## QUOTED TEXT
————————
Under Article 6(2) Rome I, the parties may choose the law applicable to the consumer contract, as long as the chosen law does not deprive the consumer of the protection afforded by the mandatory provisions otherwise applicable. In this way, the Rome I Regulation offers the consumer double protection with a more favourable law approach. 49 Under Article 42 Chinese Conflict of Laws Act, the consumer can unilaterally choose the applicable law. Compared with Chinese consumer choice of law rules, the EU law does not deprive the business's right to choose the law through party autonomy. Moreover, the material scope of the chosen law under Article 6(2) Rome I is not confined to the law of the consumer's habitual residence and the law of the place of the provision of goods and services. Notwithstanding this, the chosen law is subject to mandatory provisions of the law of the consumer's habitual residence under Article 6(2) Rome I. By contrast, mandatory provisions are not explicitly stated in Article 42 Chinese Conflict of Laws Act. In this sense, consumer choice of law in Article 6 Rome I Regulation is more favourable to consumers than that in Article 42 Chinese Conflict of Laws Act.
Interaction Between Consumer and Contract Choice of Law Rules
When the targeting test is not met, the general contract choice of law rules applies under Article 6(3) Rome I Regulation. In that case, Article 42 Chinese Conflict of Laws Act still applies, which designates the law of the country where the goods or services are provided as a default rule. Such differences give rise to the question of whether the law of the provision of goods or services always has the closest connection with the consumer dispute in the context of distargeting activities under Article 42 Chinese Conflict of Laws Act.
Interplay between Article 6(3) and Articles 3–4 of Rome I regulation
Article 6(3) of Rome I Regulation expressly states that if the requirements set forth in Article 6(1) Rome I are not fulfilled, the law applicable to a consumer contract is to be determined pursuant to the general contract choice of law rules provided in Articles 3 and 4 of Rome I Regulation. The application of general conflict rules may lead to the application of the law of the country of the seller's or service provider's habitual residence, 50 the law of the country of the habitual residence of the party whose performance best reflects the characteristic of the contract, 51 the law of the country which is manifestly more closely connected with the contract, 52 or the law of the country which has the closest connection with the contract. 53 In this sense, European consumers are protected by a wider range of laws than Chinese consumers when the business does not engage in relevant commercial activities in the country of the consumer's habitual residence.
————————
## INFORMATION GIVEN
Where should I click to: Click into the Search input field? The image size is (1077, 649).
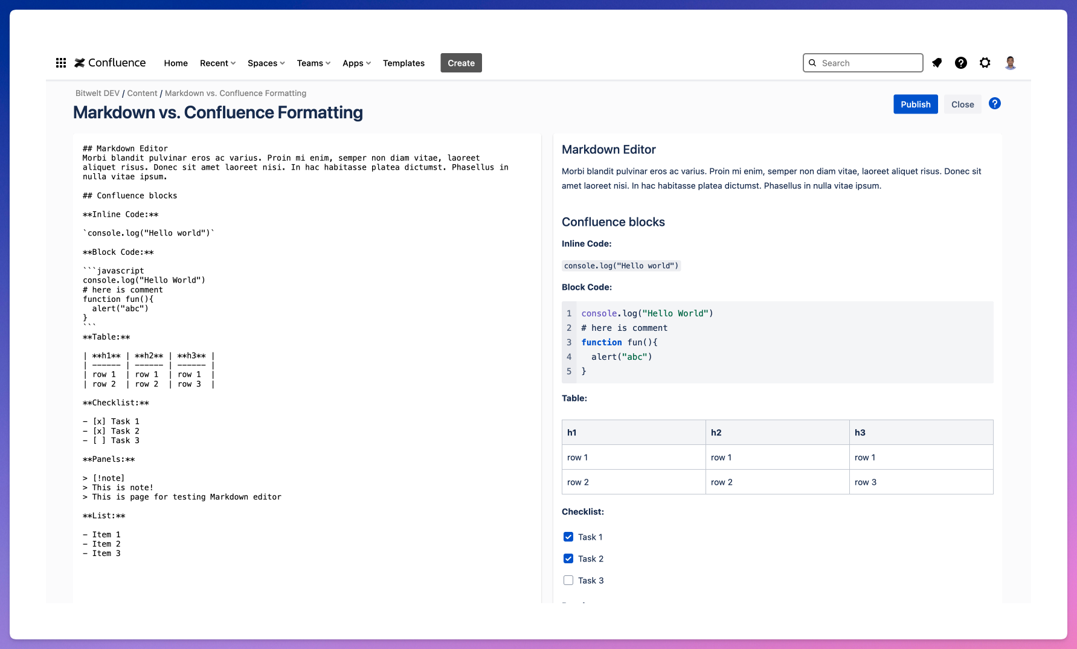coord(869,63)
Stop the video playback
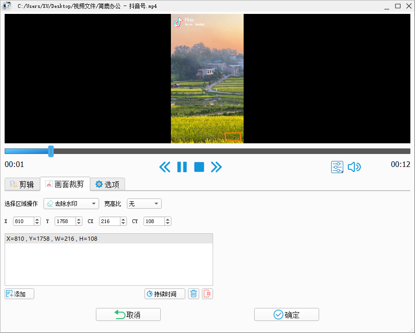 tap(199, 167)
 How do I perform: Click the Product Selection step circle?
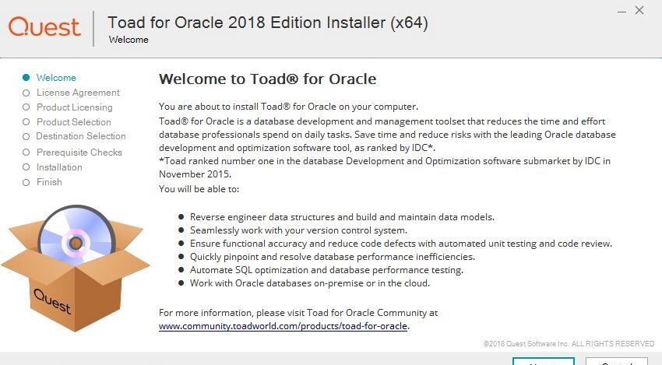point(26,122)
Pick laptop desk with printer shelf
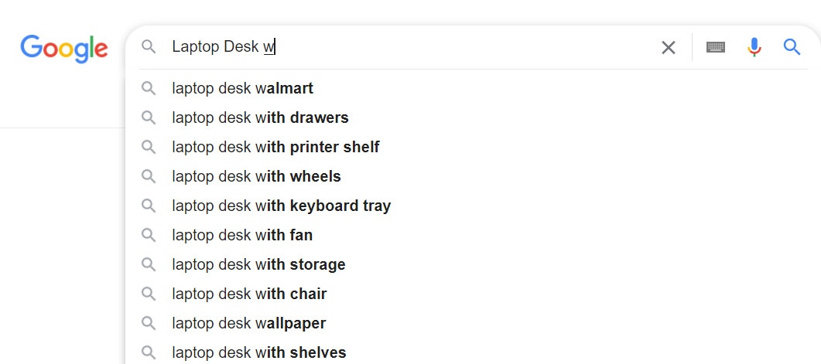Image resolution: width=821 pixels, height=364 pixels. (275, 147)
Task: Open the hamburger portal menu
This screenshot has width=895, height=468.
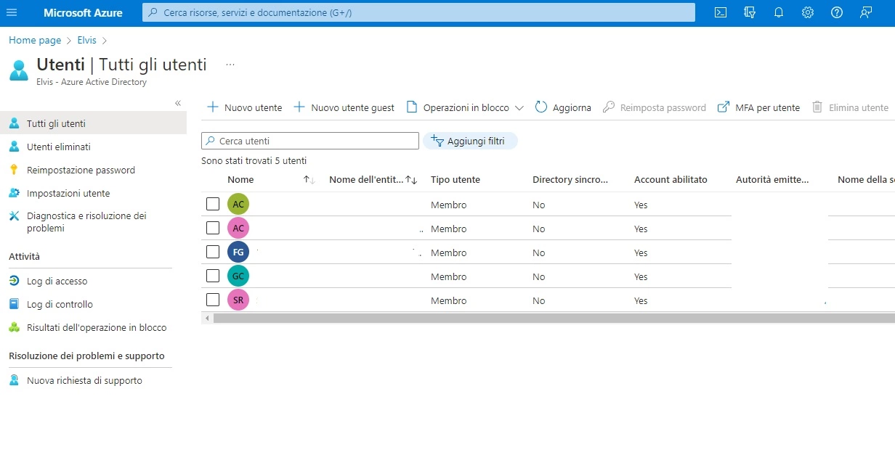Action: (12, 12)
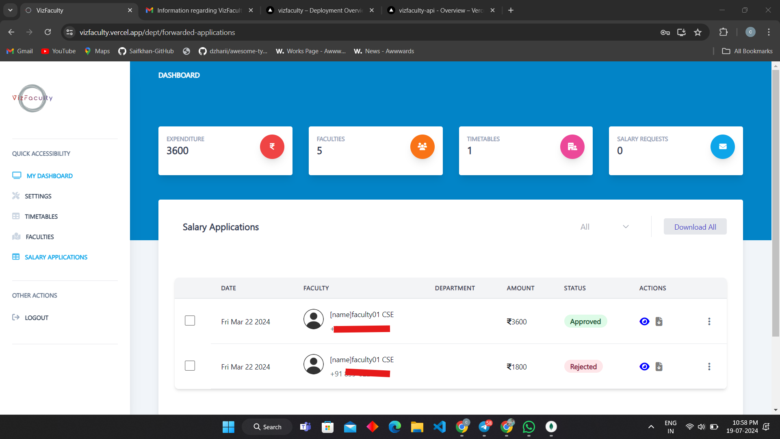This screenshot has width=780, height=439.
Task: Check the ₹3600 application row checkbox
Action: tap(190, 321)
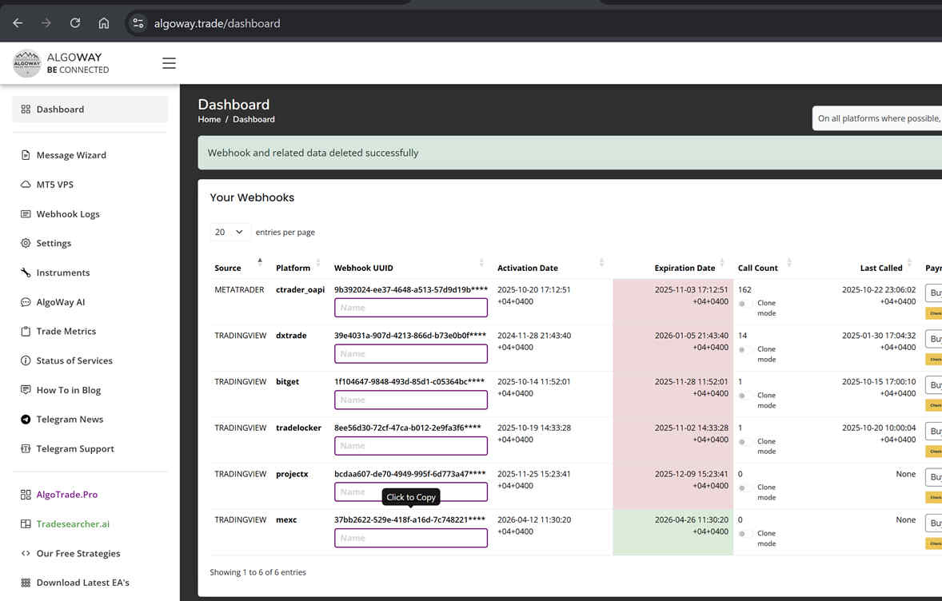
————————
## EXERCISE TASK
Reproduce the whole passage on consumer choice of law under Rome I and the Chinese Conflict of Laws Act word for word. Rely only on the passage on consumer choice of law and set the data aside.

## RESPONSE
Under Article 6(2) Rome I, the parties may choose the law applicable to the consumer contract, as long as the chosen law does not deprive the consumer of the protection afforded by the mandatory provisions otherwise applicable. In this way, the Rome I Regulation offers the consumer double protection with a more favourable law approach. 49 Under Article 42 Chinese Conflict of Laws Act, the consumer can unilaterally choose the applicable law. Compared with Chinese consumer choice of law rules, the EU law does not deprive the business's right to choose the law through party autonomy. Moreover, the material scope of the chosen law under Article 6(2) Rome I is not confined to the law of the consumer's habitual residence and the law of the place of the provision of goods and services. Notwithstanding this, the chosen law is subject to mandatory provisions of the law of the consumer's habitual residence under Article 6(2) Rome I. By contrast, mandatory provisions are not explicitly stated in Article 42 Chinese Conflict of Laws Act. In this sense, consumer choice of law in Article 6 Rome I Regulation is more favourable to consumers than that in Article 42 Chinese Conflict of Laws Act.
Interaction Between Consumer and Contract Choice of Law Rules
When the targeting test is not met, the general contract choice of law rules applies under Article 6(3) Rome I Regulation. In that case, Article 42 Chinese Conflict of Laws Act still applies, which designates the law of the country where the goods or services are provided as a default rule. Such differences give rise to the question of whether the law of the provision of goods or services always has the closest connection with the consumer dispute in the context of distargeting activities under Article 42 Chinese Conflict of Laws Act.
Interplay between Article 6(3) and Articles 3–4 of Rome I regulation
Article 6(3) of Rome I Regulation expressly states that if the requirements set forth in Article 6(1) Rome I are not fulfilled, the law applicable to a consumer contract is to be determined pursuant to the general contract choice of law rules provided in Articles 3 and 4 of Rome I Regulation. The application of general conflict rules may lead to the application of the law of the country of the seller's or service provider's habitual residence, 50 the law of the country of the habitual residence of the party whose performance best reflects the characteristic of the contract, 51 the law of the country which is manifestly more closely connected with the contract, 52 or the law of the country which has the closest connection with the contract. 53 In this sense, European consumers are protected by a wider range of laws than Chinese consumers when the business does not engage in relevant commercial activities in the country of the consumer's habitual residence.